_REQUIREMENT_
Rewrite the lines below as a numbered list, dropping any blank lines.

(Raw lines)
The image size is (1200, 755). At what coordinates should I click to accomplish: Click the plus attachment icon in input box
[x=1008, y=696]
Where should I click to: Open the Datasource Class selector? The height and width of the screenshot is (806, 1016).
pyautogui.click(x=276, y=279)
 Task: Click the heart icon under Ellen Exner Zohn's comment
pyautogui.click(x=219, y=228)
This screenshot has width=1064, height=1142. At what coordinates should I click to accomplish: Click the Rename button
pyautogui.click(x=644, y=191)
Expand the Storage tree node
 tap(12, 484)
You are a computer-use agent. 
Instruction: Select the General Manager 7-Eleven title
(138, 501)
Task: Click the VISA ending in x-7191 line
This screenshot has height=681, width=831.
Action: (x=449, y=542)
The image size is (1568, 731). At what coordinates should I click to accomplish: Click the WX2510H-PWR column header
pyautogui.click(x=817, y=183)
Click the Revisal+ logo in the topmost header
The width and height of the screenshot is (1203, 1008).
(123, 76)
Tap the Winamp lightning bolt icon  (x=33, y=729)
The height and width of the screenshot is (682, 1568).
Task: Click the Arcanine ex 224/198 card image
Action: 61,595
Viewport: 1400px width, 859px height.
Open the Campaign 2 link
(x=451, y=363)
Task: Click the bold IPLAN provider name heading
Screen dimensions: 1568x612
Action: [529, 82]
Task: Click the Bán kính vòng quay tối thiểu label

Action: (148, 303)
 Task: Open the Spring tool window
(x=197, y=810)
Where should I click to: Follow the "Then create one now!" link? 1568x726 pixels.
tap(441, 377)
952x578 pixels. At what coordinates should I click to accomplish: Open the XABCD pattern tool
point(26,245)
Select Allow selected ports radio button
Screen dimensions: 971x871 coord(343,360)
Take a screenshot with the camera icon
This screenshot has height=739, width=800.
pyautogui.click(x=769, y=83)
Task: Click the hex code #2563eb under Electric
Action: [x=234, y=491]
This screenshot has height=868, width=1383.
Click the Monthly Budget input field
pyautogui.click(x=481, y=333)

_WRITTEN SOLUTION_
1. The image size is (1200, 755). At what coordinates should I click to accomplish: Click the plus attachment icon in input box
2. [x=1008, y=696]
3. Where should I click to: Open the Datasource Class selector? The height and width of the screenshot is (806, 1016).
4. pyautogui.click(x=276, y=279)
5.  Task: Click the heart icon under Ellen Exner Zohn's comment
6. pyautogui.click(x=219, y=228)
7. This screenshot has width=1064, height=1142. At what coordinates should I click to accomplish: Click the Rename button
8. pyautogui.click(x=644, y=191)
9. Expand the Storage tree node
10.  tap(12, 484)
11. You are a computer-use agent. 
12. Instruction: Select the General Manager 7-Eleven title
13. (138, 501)
14. Task: Click the VISA ending in x-7191 line
15. This screenshot has height=681, width=831.
16. Action: (x=449, y=542)
17. The image size is (1568, 731). At what coordinates should I click to accomplish: Click the WX2510H-PWR column header
18. pyautogui.click(x=817, y=183)
19. Click the Revisal+ logo in the topmost header
20. The width and height of the screenshot is (1203, 1008).
21. (123, 76)
22. Tap the Winamp lightning bolt icon  (x=33, y=729)
23. The height and width of the screenshot is (682, 1568).
24. Task: Click the Arcanine ex 224/198 card image
25. Action: 61,595
26. Viewport: 1400px width, 859px height.
27. Open the Campaign 2 link
28. (x=451, y=363)
29. Task: Click the bold IPLAN provider name heading
30. Screen dimensions: 1568x612
31. Action: [529, 82]
32. Task: Click the Bán kính vòng quay tối thiểu label
33. Action: (148, 303)
34.  Task: Open the Spring tool window
35. (x=197, y=810)
36. Where should I click to: Follow the "Then create one now!" link? 1568x726 pixels.
37. tap(441, 377)
38. 952x578 pixels. At what coordinates should I click to accomplish: Open the XABCD pattern tool
39. point(26,245)
40. Select Allow selected ports radio button
41. Screen dimensions: 971x871 coord(343,360)
42. Take a screenshot with the camera icon
43. This screenshot has height=739, width=800.
44. pyautogui.click(x=769, y=83)
45. Task: Click the hex code #2563eb under Electric
46. Action: [x=234, y=491]
47. This screenshot has height=868, width=1383.
48. Click the Monthly Budget input field
49. pyautogui.click(x=481, y=333)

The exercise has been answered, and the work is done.